[DATA SECTION]

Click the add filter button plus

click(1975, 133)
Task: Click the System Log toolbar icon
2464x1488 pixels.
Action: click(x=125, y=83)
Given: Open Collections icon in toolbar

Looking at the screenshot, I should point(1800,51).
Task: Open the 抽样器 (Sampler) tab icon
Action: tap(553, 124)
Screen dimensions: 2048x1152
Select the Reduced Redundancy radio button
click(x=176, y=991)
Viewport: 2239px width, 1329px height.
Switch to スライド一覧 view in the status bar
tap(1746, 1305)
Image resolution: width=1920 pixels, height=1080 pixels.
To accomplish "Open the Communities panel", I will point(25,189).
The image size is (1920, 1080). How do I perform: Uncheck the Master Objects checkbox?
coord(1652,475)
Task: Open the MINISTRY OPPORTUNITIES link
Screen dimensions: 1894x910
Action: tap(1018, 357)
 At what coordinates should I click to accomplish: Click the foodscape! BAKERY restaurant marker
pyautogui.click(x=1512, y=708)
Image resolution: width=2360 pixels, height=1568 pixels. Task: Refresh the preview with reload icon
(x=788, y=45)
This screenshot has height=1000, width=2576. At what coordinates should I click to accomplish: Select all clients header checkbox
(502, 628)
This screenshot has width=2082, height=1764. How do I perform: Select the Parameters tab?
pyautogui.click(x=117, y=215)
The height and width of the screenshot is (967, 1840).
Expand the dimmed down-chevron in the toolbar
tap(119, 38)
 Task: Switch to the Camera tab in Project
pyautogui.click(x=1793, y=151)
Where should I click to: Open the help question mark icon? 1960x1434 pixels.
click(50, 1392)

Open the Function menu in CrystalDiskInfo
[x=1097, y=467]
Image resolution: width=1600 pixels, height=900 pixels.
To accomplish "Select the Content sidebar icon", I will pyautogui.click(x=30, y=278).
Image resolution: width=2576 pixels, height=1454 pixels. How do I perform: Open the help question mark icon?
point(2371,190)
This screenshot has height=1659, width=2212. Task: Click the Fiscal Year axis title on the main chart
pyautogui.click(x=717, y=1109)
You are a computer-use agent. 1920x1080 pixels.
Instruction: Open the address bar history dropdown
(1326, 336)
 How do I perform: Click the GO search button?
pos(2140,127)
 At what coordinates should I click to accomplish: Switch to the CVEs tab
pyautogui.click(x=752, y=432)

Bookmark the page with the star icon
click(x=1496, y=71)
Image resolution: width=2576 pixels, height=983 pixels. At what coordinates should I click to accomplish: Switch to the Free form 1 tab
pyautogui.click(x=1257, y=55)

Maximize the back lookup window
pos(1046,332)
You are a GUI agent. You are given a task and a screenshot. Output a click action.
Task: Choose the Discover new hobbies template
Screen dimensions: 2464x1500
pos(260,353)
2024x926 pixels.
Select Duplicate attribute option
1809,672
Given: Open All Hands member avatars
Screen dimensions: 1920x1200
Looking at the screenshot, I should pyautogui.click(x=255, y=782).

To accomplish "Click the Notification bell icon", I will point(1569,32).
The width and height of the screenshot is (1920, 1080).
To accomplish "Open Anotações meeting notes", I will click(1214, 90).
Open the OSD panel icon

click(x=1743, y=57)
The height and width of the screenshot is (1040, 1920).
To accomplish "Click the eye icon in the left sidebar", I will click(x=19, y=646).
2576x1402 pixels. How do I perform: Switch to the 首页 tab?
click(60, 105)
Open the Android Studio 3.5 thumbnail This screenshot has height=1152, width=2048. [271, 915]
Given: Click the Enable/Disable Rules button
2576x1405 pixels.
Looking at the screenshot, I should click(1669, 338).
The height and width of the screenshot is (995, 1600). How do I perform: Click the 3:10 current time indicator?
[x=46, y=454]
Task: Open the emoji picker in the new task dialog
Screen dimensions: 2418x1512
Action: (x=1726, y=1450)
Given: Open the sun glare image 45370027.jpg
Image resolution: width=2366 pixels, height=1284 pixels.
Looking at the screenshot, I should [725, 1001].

[/DATA SECTION]

_WHAT THE EXERCISE ASKS_
Go through the data and show every line where "sidebar" occurs.

_REPLY_
To accomplish "Select the Content sidebar icon", I will pyautogui.click(x=30, y=278).
To accomplish "Click the eye icon in the left sidebar", I will click(x=19, y=646).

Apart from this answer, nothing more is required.